ИСХОДНЫЙ ТЕКСТ ->
::::

Бытовые сцены в романе И. А. Гончарова «Обломов». Традиции фламандской школы живописи
Автор: Павлович К.К.
Журнал: Новый филологический вестник @slovorggu
Рубрика: Русская литература и литература народов России
Статья в выпуске: 2 (73), 2025 года.
Бесплатный доступ
Живописание И.А. Гончарова как устойчивая художественно эстетическая система связана в основе своей с «высокой» (итальянской) и «повседневной» (фламандской) живописью. В главном романе писателя оно проявляется в форме бытовых сцен (жанровых). Обращение Гончарова на фоне развития критического реализма в историко литературном процессе России к этому жанру явилось ключевым на пути формирования категории «обыкновенного», возведенного в творчестве писателя в эстетический абсолют. «Сон Обломова», сотканный из аллюзий на картины фламандцев, демонстрирует внимание писателя к бытовым сценам, с помощью которых воссоздается патриархальный быт, оказавший влияние на формирование русского национального образа - Ильи Ильича Обломова. Живописание бытовых сцен в романе связано с рядом центральных эстетических проблем, таких как поэтизация действительности, характерология. Впервые в данной статье обломовские бытовые сцены были соотнесены с жанровой живописью и полотнами голландских и фламандских мастеров. Кроме воссоздания идиллии бытовые сцены укрупняют роль важных с точки зрения композиции глав (1 и 4) на пути духовной эволюции героя, портрет которого дается во фламандском колорите. Было выявлено, что бытовые сцены как междисциплинарный жанр в романе «Обломов» И.А. Гончарова связаны с теорией эпизации, так как являются элементом одной из двух эстетических основ живописания как средства воссоздания действительности. Обращение к «фламандству» посредством бытовых сцен дало Гончарову возможность поэтизации некоторых сторон русской жизни, подчеркивающих торжество будничной красоты. Бытовые сцены романа являют собой своеобразное тематическое «кольцо», призванное подчеркнуть значение фламандского изобразительного жанра для главной художественной идеи романа «Обломов».

::::

ИСХОДНЫЕ ДАННЫЕ ->
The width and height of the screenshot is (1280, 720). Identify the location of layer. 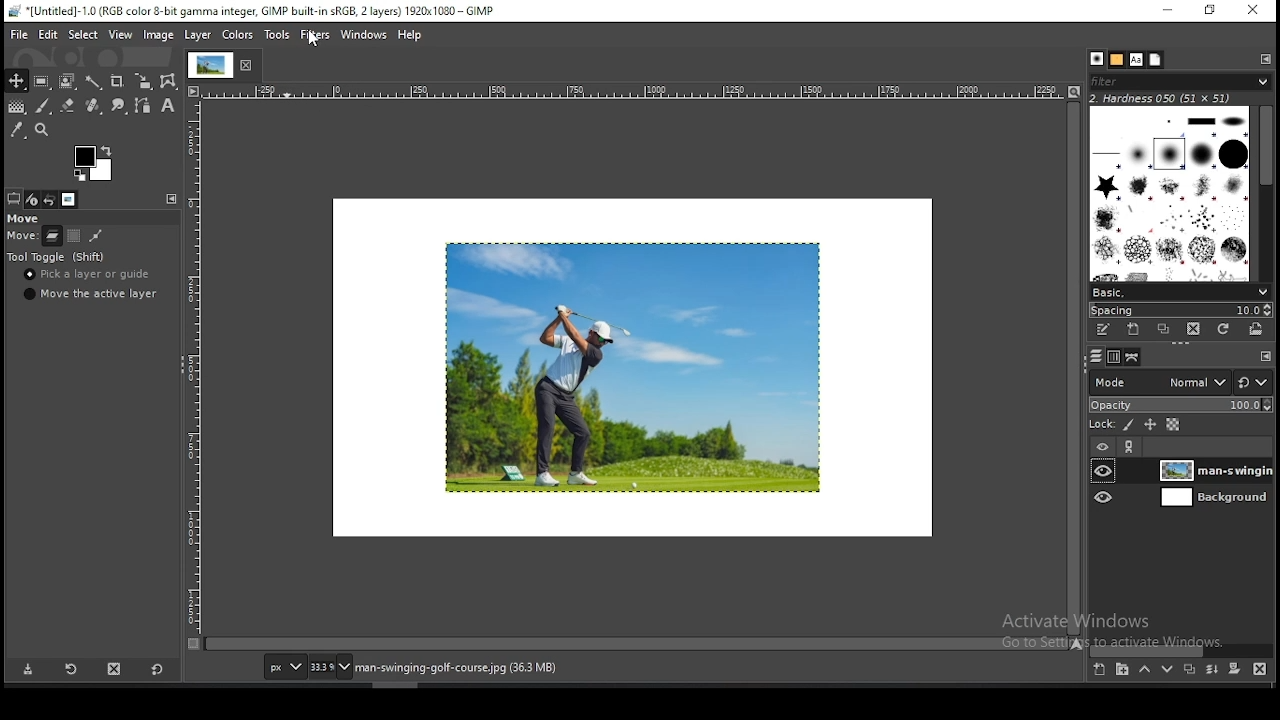
(1212, 498).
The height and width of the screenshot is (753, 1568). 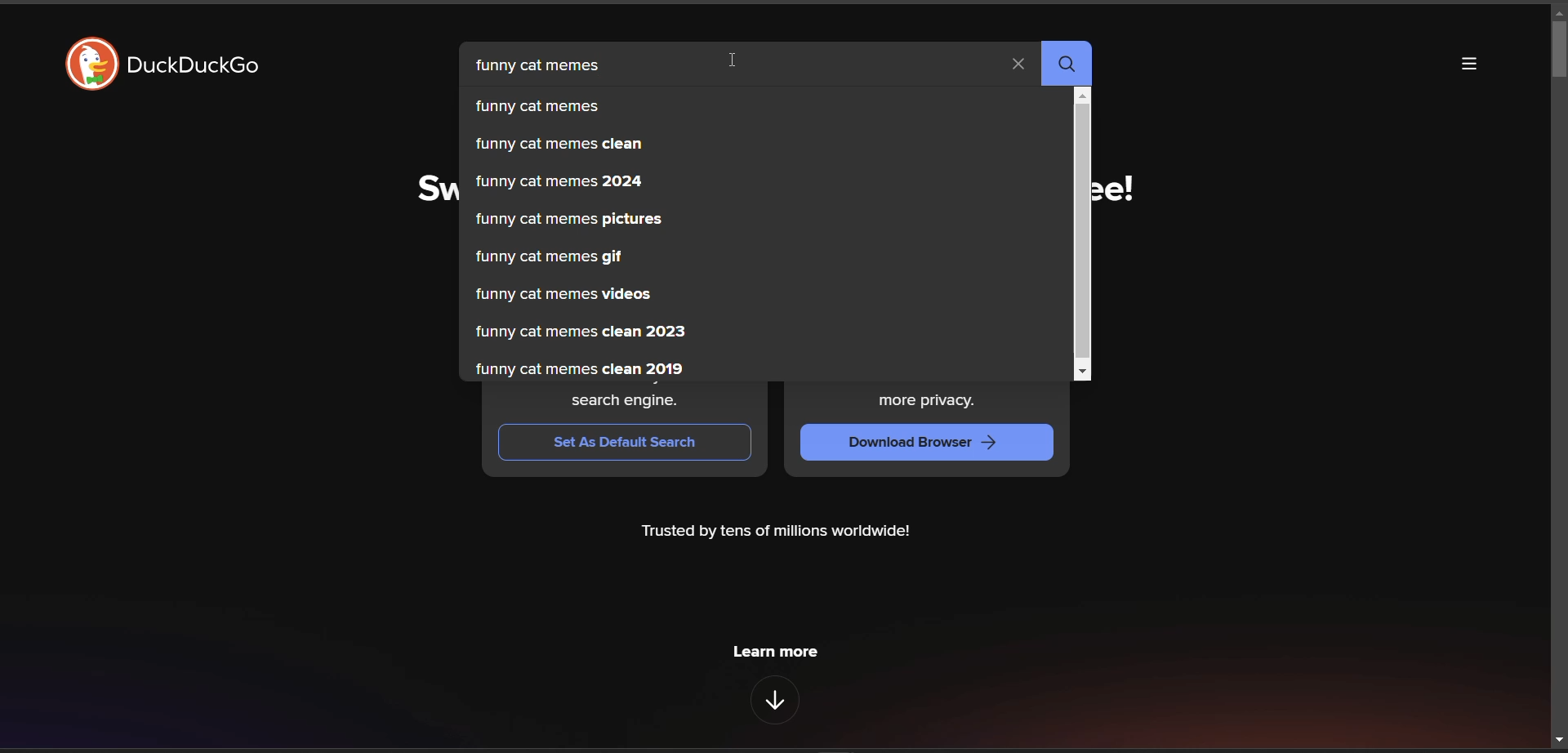 What do you see at coordinates (540, 67) in the screenshot?
I see `funny cat memes` at bounding box center [540, 67].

::::

ЗАДАНИЯ ->
• 1. Роль каких глав романа, согласно аннотации о бытовых сценах в «Обломове», укрупняют бытовые сцены?
• 2. Продолжите аннотацию о бытовых сценах в «Обломове» с того места, где она заканчивается.
Данные не имеют отношения к аннотации о бытовых сценах в «Обломове».

ОТВЕТЫ ПО ЗАДАНИЯМ ->
• 1. Глав 1 и 4.

• 2.
Гончаров, роман, обломов, бытовые сцены, живопись, живописание
Короткий адрес: https://sciup.org/149148605
IDR: 149148605 | DOI: 10.54770/20729316-2025-2-134
Текст научной статьи Бытовые сцены в романе И. А. Гончарова «Обломов». Традиции фламандской школы живописи
Goncharov; novel; Oblomov; everyday scenes; painting; depiction.
Бытовые сцены, встречающиеся у Гончарова на протяжении всего творчества, в изобразительном виде искусства составляют отдельный жанр, который является одним из основных в нидерландской школе живописи. От раннего творчества до зрелых публицистических работ русский писатель проявлял пристальный интерес к представителям фламандской школы и «малым голландам».
Творчество фламандцев и «малых голландцев», имеет реалистическую основу, это проявилось в большей степени в жанровой живописи. Повседневное, неприукрашенное изображение жизни, порой с юмористическими сюжетными моментами, стало отличительной чертой художников. Их творчество отличает обращение к документальности сюжета, эпической манере изображения действительности, сочетающиеся с детализацией.
«Национальной эпопеей» назвал искусство фламандцев в статье 1849 г. А.Н. Майков, близкий друг Гончарова:. И каким могущественным гением запечатлена эта национальная эпопея! как умел гений заменить недостаток света скупого неба, дорожа каждым его лучом, и в одном луче его отыскать дивную поэзию!..» [Майков 1985, 30–31].
Многие исследователи творчества Гончарова отмечали связь его художественной манеры с фламандцами [Бухаркин 1992, 118–135; Краснощекова 1997, 179, 340; Краснова 2000, 50–51; Юнусов 2002, 6; Гришечкина 2003, 244], практически сводя это только к особой детализации, мотиву еды, идиллии, не принимая во внимание суть эстетики художников-голландцев.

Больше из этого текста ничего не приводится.